The risk of data-heavy reviews
When managers walk into a performance review with a spreadsheet of activity metrics, it often backfires. Employees feel reduced to data points. The conversation shifts from development to defence. The metric becomes the measure of the person, rather than a partial signal in a complex picture. Done badly, data-rich reviews are worse than no data at all.
Using data as context, not evidence
The right role for productivity data in performance reviews is context-setting, not verdict-rendering. "Over the last quarter, your focus score averaged 71, which is strong for your role" is context. "Your focus score was only 71 last quarter" is a verdict. The same number, differently framed, produces completely different outcomes in the conversation.
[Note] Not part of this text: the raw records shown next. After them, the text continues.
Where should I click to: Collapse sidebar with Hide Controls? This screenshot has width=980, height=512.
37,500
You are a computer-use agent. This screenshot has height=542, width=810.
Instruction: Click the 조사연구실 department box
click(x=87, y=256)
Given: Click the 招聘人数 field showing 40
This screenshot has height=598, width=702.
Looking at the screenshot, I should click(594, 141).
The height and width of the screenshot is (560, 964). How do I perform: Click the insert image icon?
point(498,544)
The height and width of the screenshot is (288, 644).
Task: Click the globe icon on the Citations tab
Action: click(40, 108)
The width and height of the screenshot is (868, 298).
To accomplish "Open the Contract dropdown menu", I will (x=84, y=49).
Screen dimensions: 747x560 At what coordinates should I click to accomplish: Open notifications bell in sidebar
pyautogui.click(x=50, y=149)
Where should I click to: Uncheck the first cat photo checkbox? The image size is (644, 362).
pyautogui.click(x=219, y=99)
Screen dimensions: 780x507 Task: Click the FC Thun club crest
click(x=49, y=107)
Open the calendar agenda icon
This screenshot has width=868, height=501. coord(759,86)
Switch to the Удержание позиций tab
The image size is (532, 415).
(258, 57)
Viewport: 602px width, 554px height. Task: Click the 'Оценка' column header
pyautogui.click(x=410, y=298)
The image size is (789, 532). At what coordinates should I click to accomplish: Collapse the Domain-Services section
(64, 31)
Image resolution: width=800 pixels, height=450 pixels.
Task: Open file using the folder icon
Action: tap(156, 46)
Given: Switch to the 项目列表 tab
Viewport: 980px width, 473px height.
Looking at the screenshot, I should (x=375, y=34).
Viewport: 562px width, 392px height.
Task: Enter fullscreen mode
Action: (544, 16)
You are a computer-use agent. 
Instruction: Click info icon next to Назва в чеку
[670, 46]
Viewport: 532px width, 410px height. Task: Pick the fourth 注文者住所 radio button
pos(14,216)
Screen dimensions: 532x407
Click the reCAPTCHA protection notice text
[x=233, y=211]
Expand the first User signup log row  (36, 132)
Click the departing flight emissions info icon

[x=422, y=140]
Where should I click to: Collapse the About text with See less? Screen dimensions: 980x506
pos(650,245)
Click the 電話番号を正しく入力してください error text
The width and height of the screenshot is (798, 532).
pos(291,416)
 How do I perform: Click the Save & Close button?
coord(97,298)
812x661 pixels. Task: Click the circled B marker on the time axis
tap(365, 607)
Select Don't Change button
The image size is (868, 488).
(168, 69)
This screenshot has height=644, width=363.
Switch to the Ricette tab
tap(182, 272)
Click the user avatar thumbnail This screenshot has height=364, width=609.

What data enriches reviews
Trend data is more valuable than point-in-time data. "Your focus score improved from 55 to 75 over the quarter" tells a story of growth. Weekly AI digests over the review period provide a running narrative that is richer than any single metric. And self-reported data from employees — their own interpretation of their patterns — should be an explicit part of the conversation.
What data should stay out of reviews
Granular daily activity logs. Individual screenshots (unless there is a specific disputed incident). Comparisons to other employees by name. These details are surveillance-style, create defensiveness, and add no developmental value. Save them for specific disputes, not routine reviews.